Advantages & Disadvantages of SVM
Each machine learning algorithm has its own set of advantages and disadvantages that makes it unique. The SVM algorithm is no different, and its pros and cons also need to be taken into account before this algorithm is considered for developing a predictive model.
Advantages
- It is one of the most accurate machine learning algorithms.
- It is a dynamic algorithm and can solve a range of problems, including linear and non-linear problems, binary, binomial, and multi-class classification problems, along with regression problems.
- SVM uses the concept of margins and tries to maximize the differentiation between two classes; it reduces the chances of model overfitting, making the model highly stable.
- Because of the availability of kernels and the very fundamentals on which SVM is built, it can easily work when the data is in high dimensions and is accurate in high dimensions to the degree that it can compete with algorithms such as Naïve Bayes that specializes in dealing with classification problems of very high dimensions.
- SVM is known for its computation speed and memory management. It uses less memory, especially when compared to machine vs deep learning algorithms with whom SVM often competes and sometimes even outperforms to this day.
Disadvantages
- While SVM is fast and can work in high dimensions, it still fails in front of Naïve Bayes, providing faster predictions in high dimensions. Also, it takes a relatively long time during the training phase. Many a time before SVM modeling you may also have use dimension reduction techniques like Factor Analysis or PCA (Principal Component Analysis)

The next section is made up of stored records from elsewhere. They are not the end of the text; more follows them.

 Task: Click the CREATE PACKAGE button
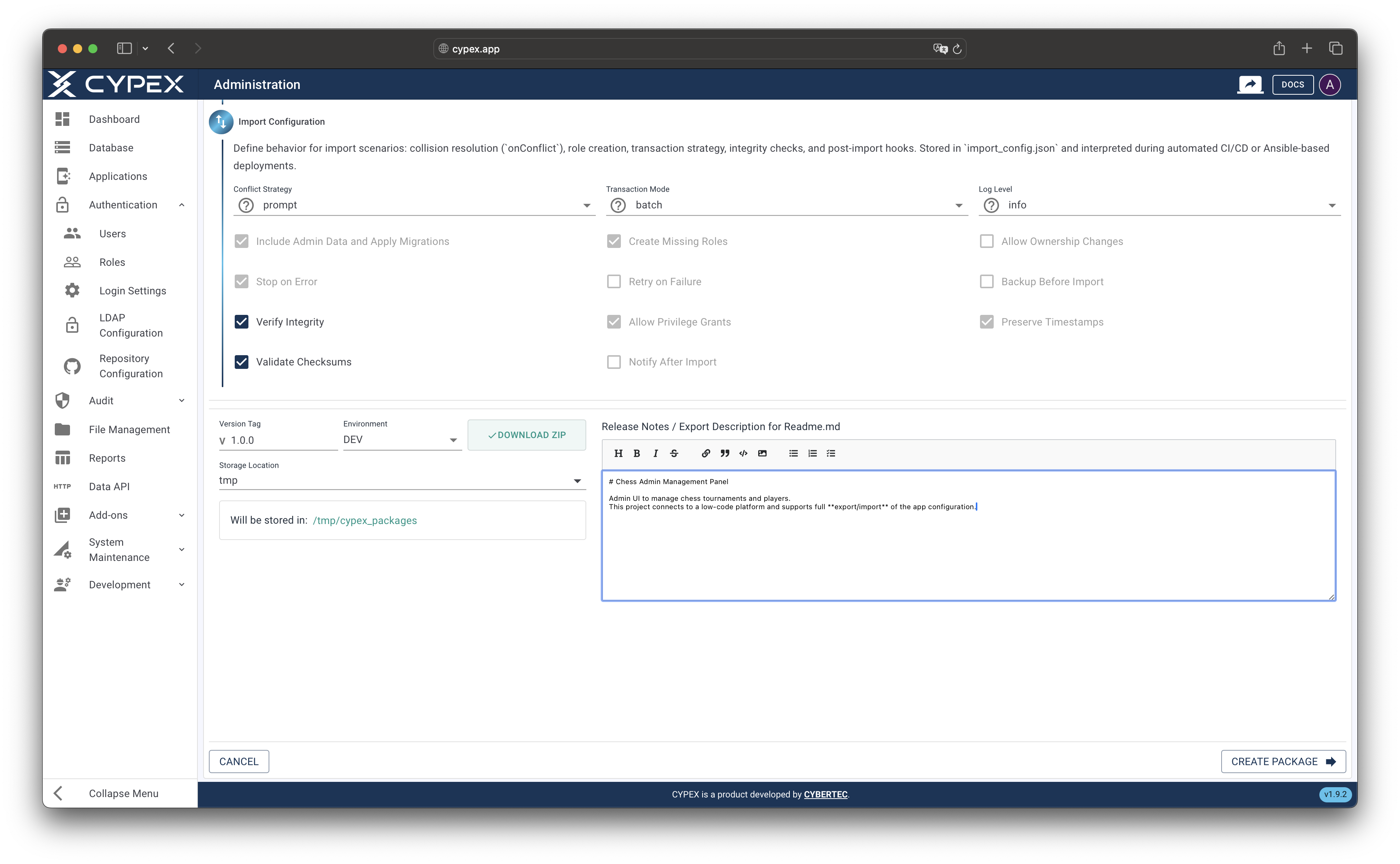tap(1283, 761)
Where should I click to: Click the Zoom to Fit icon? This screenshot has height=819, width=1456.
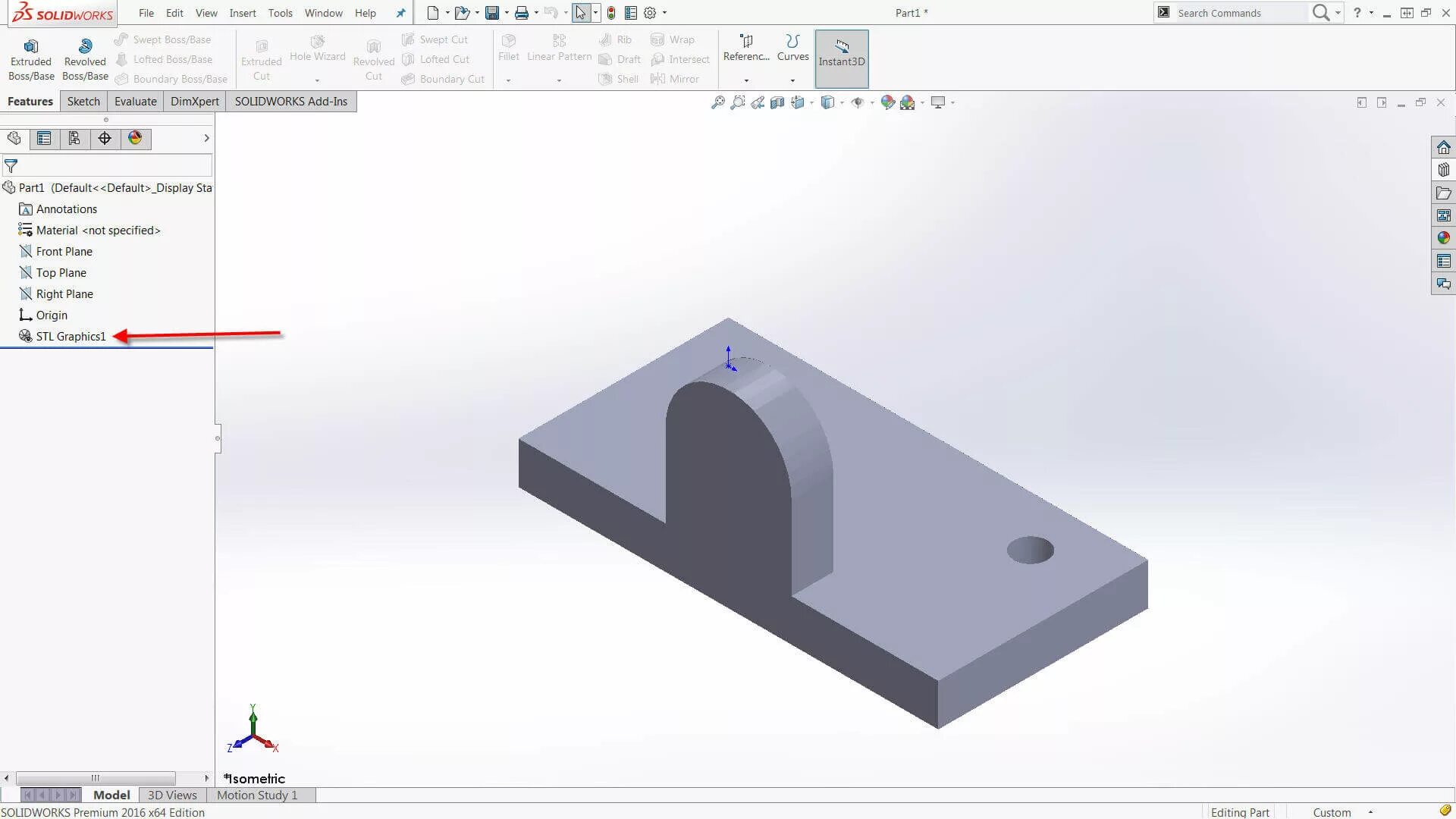[717, 102]
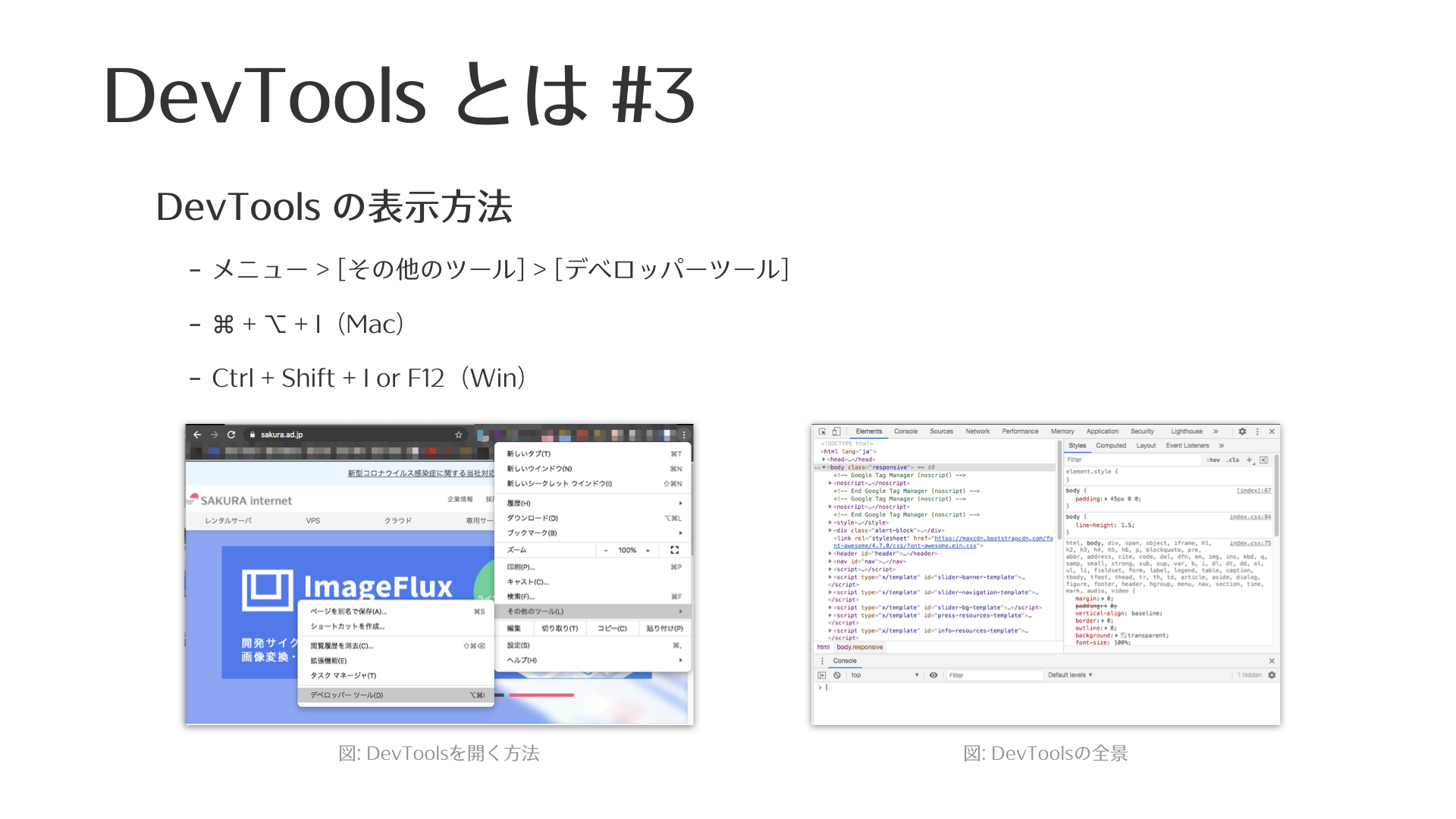Toggle the .cls class editor button
The image size is (1456, 819).
(1233, 460)
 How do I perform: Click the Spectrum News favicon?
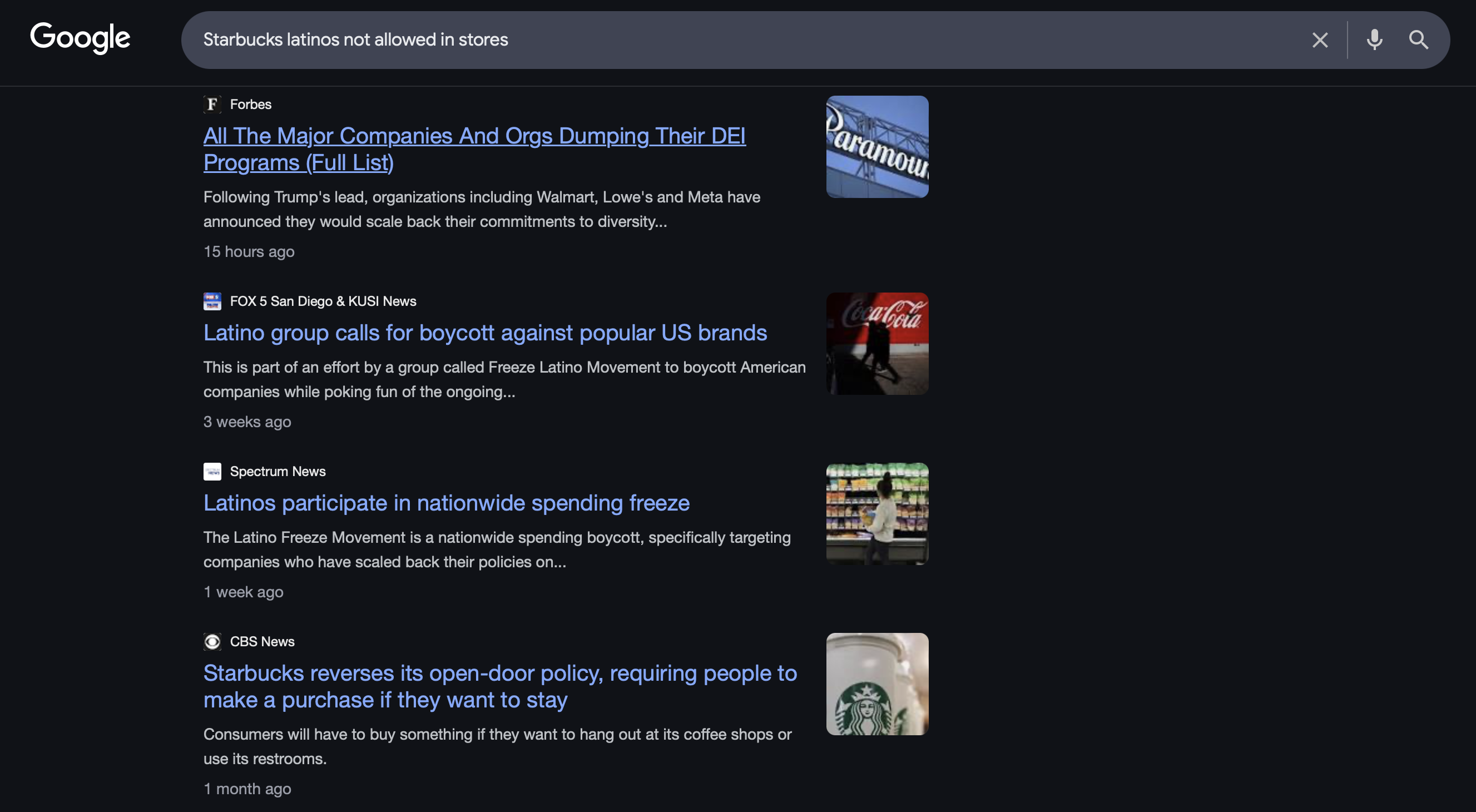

- Like some other machine learning algorithms, which are often highly sensitive towards some of their hyper-parameters, SVM’s performance is also highly dependent upon the kernel chosen by the user.
- Compared to other linear algorithms such as Linear Regression, SVM is not highly interpretable, especially when using kernels that make SVM non-linear. Thus, it isn’t easy to assess how the independent variables affect the target variable.
- Lastly, a good amount of computational capability might be required (especially when dealing with a huge dataset) in tuning the hyper-parameters such as the value of cost and gamma.
With all its advantages and disadvantages, SVM is a widely implemented algorithm. Support vector machine examples include its implementation in image recognition, such as handwriting recognition and image classification. Other implementation areas include anomaly detection, intrusion detection, text classification, time series analysis, and application areas where deep learning algorithms such as artificial neural networks are used.
Enroll in our certificate program in data science and Machine learning
Conclusion
In this blog , we have learned about SVM Algorithm In Machine Learning, SVM algorithm steps and SVM algorithm formula. Any Data Scientist involved in developing predictive models must have a decent knowledge of the working of Support Vector Machine. SVM is easy to understand and even implement as the majority of the tools provide a simple mechanism to implement it and create predictive models using it. SVM is a sophisticated algorithm that can act as a linear and non-linear algorithm through kernels. As far as the application areas are concerned, there is no scarcity of domains and situations where SVM can be used. Being able to deal with high dimensional spaces, it can even be used in text classification.